→ What you have to do
Repeat every entry exactly as given.

→ Task data
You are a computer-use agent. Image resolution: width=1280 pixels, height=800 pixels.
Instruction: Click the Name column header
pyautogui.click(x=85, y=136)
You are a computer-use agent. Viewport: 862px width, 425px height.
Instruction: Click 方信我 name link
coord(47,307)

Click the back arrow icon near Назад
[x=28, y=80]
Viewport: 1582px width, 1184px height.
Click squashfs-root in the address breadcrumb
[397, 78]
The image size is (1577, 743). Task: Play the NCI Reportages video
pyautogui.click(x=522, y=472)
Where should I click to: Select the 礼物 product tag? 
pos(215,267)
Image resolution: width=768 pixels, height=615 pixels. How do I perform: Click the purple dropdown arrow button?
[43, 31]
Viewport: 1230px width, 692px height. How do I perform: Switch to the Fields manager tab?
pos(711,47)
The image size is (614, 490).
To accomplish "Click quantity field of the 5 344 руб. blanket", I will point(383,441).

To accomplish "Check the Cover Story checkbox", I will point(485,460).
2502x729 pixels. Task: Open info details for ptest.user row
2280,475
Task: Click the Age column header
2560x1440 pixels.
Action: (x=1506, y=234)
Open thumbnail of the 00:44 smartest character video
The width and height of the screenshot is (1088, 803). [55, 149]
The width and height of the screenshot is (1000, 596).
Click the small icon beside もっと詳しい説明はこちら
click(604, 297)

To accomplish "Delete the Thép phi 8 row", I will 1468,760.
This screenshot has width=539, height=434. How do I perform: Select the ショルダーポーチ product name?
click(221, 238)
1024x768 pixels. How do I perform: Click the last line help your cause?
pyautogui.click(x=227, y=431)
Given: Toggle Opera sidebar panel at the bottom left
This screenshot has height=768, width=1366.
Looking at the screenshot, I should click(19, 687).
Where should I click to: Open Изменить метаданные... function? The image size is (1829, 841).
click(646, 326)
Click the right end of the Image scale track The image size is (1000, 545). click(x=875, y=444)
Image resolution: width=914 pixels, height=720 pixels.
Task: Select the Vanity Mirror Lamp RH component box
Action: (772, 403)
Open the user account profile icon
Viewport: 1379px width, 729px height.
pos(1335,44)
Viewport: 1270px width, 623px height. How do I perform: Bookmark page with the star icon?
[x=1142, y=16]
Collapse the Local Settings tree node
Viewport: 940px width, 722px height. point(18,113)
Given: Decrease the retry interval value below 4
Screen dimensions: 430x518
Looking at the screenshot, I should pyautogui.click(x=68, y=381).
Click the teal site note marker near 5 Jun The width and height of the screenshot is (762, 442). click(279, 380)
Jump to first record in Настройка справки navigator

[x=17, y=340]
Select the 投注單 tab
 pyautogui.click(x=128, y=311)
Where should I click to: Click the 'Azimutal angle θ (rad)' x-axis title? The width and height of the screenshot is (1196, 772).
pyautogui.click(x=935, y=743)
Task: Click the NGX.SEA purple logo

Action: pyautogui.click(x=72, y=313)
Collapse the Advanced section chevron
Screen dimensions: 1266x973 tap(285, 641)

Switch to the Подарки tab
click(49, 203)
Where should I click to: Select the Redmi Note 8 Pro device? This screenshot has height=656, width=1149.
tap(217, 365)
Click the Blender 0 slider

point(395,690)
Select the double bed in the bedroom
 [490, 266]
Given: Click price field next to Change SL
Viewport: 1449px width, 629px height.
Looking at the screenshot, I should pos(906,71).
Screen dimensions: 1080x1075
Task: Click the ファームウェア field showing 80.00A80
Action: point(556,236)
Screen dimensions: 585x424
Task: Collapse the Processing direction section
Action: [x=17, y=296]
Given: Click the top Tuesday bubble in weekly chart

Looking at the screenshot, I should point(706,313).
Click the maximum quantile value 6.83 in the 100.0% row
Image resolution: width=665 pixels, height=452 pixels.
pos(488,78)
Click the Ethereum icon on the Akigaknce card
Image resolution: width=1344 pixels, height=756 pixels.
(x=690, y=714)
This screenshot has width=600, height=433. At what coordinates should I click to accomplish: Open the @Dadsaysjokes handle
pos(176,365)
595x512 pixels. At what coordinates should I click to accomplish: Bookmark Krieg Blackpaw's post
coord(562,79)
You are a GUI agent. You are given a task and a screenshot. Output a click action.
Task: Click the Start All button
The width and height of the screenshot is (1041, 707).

→ Expected answer
You are a computer-use agent. Image resolution: width=1280 pixels, height=800 pixels.
Instruction: Click the Name column header
pyautogui.click(x=85, y=136)
You are a computer-use agent. Viewport: 862px width, 425px height.
Instruction: Click 方信我 name link
coord(47,307)

Click the back arrow icon near Назад
[x=28, y=80]
Viewport: 1582px width, 1184px height.
Click squashfs-root in the address breadcrumb
[397, 78]
The image size is (1577, 743). Task: Play the NCI Reportages video
pyautogui.click(x=522, y=472)
Where should I click to: Select the 礼物 product tag? 
pos(215,267)
Image resolution: width=768 pixels, height=615 pixels. How do I perform: Click the purple dropdown arrow button?
[43, 31]
Viewport: 1230px width, 692px height. How do I perform: Switch to the Fields manager tab?
pos(711,47)
The image size is (614, 490).
To accomplish "Click quantity field of the 5 344 руб. blanket", I will point(383,441).

To accomplish "Check the Cover Story checkbox", I will point(485,460).
2502x729 pixels. Task: Open info details for ptest.user row
2280,475
Task: Click the Age column header
2560x1440 pixels.
Action: (x=1506, y=234)
Open thumbnail of the 00:44 smartest character video
The width and height of the screenshot is (1088, 803). [55, 149]
The width and height of the screenshot is (1000, 596).
Click the small icon beside もっと詳しい説明はこちら
click(604, 297)

To accomplish "Delete the Thép phi 8 row", I will 1468,760.
This screenshot has width=539, height=434. How do I perform: Select the ショルダーポーチ product name?
click(221, 238)
1024x768 pixels. How do I perform: Click the last line help your cause?
pyautogui.click(x=227, y=431)
Given: Toggle Opera sidebar panel at the bottom left
This screenshot has height=768, width=1366.
Looking at the screenshot, I should click(19, 687).
Where should I click to: Open Изменить метаданные... function? The image size is (1829, 841).
click(646, 326)
Click the right end of the Image scale track The image size is (1000, 545). click(x=875, y=444)
Image resolution: width=914 pixels, height=720 pixels.
Task: Select the Vanity Mirror Lamp RH component box
Action: (772, 403)
Open the user account profile icon
Viewport: 1379px width, 729px height.
pos(1335,44)
Viewport: 1270px width, 623px height. How do I perform: Bookmark page with the star icon?
[x=1142, y=16]
Collapse the Local Settings tree node
Viewport: 940px width, 722px height. point(18,113)
Given: Decrease the retry interval value below 4
Screen dimensions: 430x518
Looking at the screenshot, I should pyautogui.click(x=68, y=381).
Click the teal site note marker near 5 Jun The width and height of the screenshot is (762, 442). click(279, 380)
Jump to first record in Настройка справки navigator

[x=17, y=340]
Select the 投注單 tab
 pyautogui.click(x=128, y=311)
Where should I click to: Click the 'Azimutal angle θ (rad)' x-axis title? The width and height of the screenshot is (1196, 772).
pyautogui.click(x=935, y=743)
Task: Click the NGX.SEA purple logo

Action: pyautogui.click(x=72, y=313)
Collapse the Advanced section chevron
Screen dimensions: 1266x973 tap(285, 641)

Switch to the Подарки tab
click(49, 203)
Where should I click to: Select the Redmi Note 8 Pro device? This screenshot has height=656, width=1149.
tap(217, 365)
Click the Blender 0 slider

point(395,690)
Select the double bed in the bedroom
 [490, 266]
Given: Click price field next to Change SL
Viewport: 1449px width, 629px height.
Looking at the screenshot, I should pos(906,71).
Screen dimensions: 1080x1075
Task: Click the ファームウェア field showing 80.00A80
Action: point(556,236)
Screen dimensions: 585x424
Task: Collapse the Processing direction section
Action: [x=17, y=296]
Given: Click the top Tuesday bubble in weekly chart

Looking at the screenshot, I should point(706,313).
Click the maximum quantile value 6.83 in the 100.0% row
Image resolution: width=665 pixels, height=452 pixels.
pos(488,78)
Click the Ethereum icon on the Akigaknce card
Image resolution: width=1344 pixels, height=756 pixels.
(x=690, y=714)
This screenshot has width=600, height=433. At what coordinates should I click to accomplish: Open the @Dadsaysjokes handle
pos(176,365)
595x512 pixels. At what coordinates should I click to accomplish: Bookmark Krieg Blackpaw's post
coord(562,79)
You are a GUI agent. You are given a task and a screenshot. Output a click action.
Task: Click the Start All button
The width and height of the screenshot is (1041, 707).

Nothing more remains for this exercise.